No critical dialog using actual Chinese characters, just exclamatory expressions

他妈的 = ta ma duh = f*ck (used for all variations)
狗屎= go-se = crap
我的妈 = wo de ma = mother of god


Blue Sun Job, Part 29: ...In a Spaceship, and the Thief said...
靑日 Job: ...In a Spaceship, and the Thief said…


Prelude: ECC1210

“E-C-C-one-two-one-zero,” the captain said to the preacher with a hint of challenge.

With a solemn nod, the Shepherd relented and answered, “Of course.”

Ecclesiastes, chapter 12, verse 10:
The preacher sought to find out acceptable words and to write words of truth correctly.

Ecclesiastes 12: 1, 2, 5-12, 14 paraphrased


Remember also… in the days of your youth,
before the evil days come
and the years draw near when you will say,
"I have no delight in them";
before the sun and the light,
the moon and the stars
are darkened,
and clouds return after the rain.

Furthermore, men are afraid of a high place
and of terrors on the road.
For man goes to his eternal home
while mourners go about in the street.
Remember Him
before the silver cord is broken
and the golden bowl is crushed,
the pitcher by the well is shattered
and the wheel at the cistern is crushed;
then shall the dust return to the
earth as it was,
and the spirit will return to God who gave it.

"Vanity of vanities," says the Preacher,
"all is vanity!"
And moreover, because the Preacher was wise,
the Preacher also taught the people knowledge;
and he pondered,
searched out
and arranged many proverbs.
The Preacher sought to find acceptable words
and to write words of truth correctly.

The words of wise men are like goads,
and as nails fastened by the masters of assemblies;
they are given by one Shepherd.

But beyond this, my son, be warned:
the writing of many books is endless,
and much study is a weariness of the flesh.

For God shall bring every work into judgment,
with every secret thing,
whether it be good,
or whether it be evil



...In a Spaceship, and the Thief said...

“So, what kind of cop were you?”

Shepherd Book chuckled as he slid the door to his room closed behind Mal. And more significantly, Mal thought, is that were and not are? Carefully holding his expression neutral, Mal folded his arms across his chest and studied the preacher. Finally gonna get some answers? Mal had his own notions on Book; just waiting to see if they held out or not.

“Jayne once said he figured I'd either spent a lot of time hunting bad cops,” Book said with a vaguely amused tone in is his voice, “or was one.”

“And what did you say?”

“Maybe both,” Book answered. Mal noticed his smile fade a touch.
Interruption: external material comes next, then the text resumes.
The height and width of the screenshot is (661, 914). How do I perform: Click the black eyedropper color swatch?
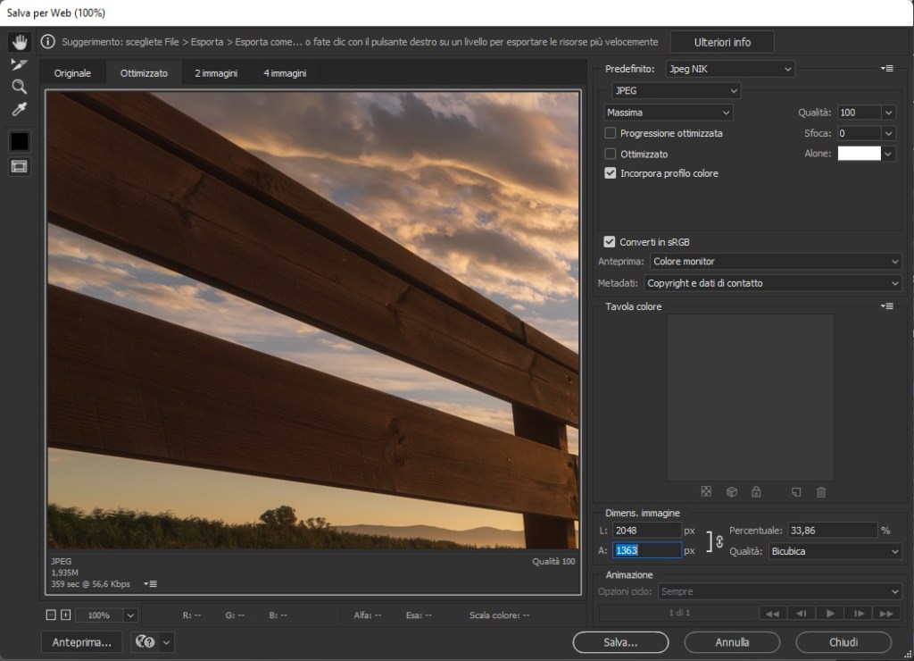click(20, 141)
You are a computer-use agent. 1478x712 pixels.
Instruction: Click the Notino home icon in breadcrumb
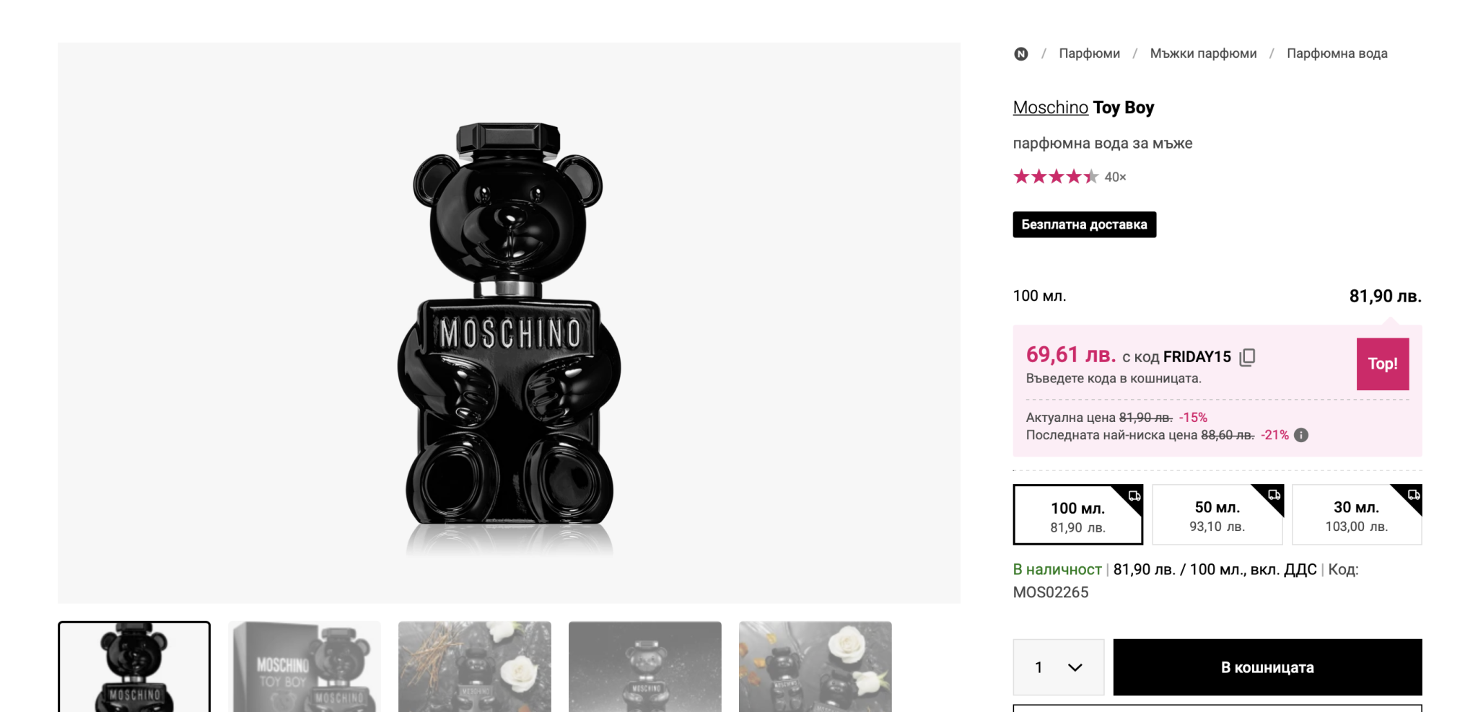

“Yeah,” Mal said slowly, thoughtfully, watching as the Shepherd crossed his room to the far wall, doing something with the panels. “Weren’t a big leap to figure you was some kind of cop, somewhere or ‘nother. From the things you know. Things you say. Question is, which side?”

Book glanced at him. “I wasn’t in your war,” he said, still manipulating the wall panels. Mal cocked his head, studying what he did.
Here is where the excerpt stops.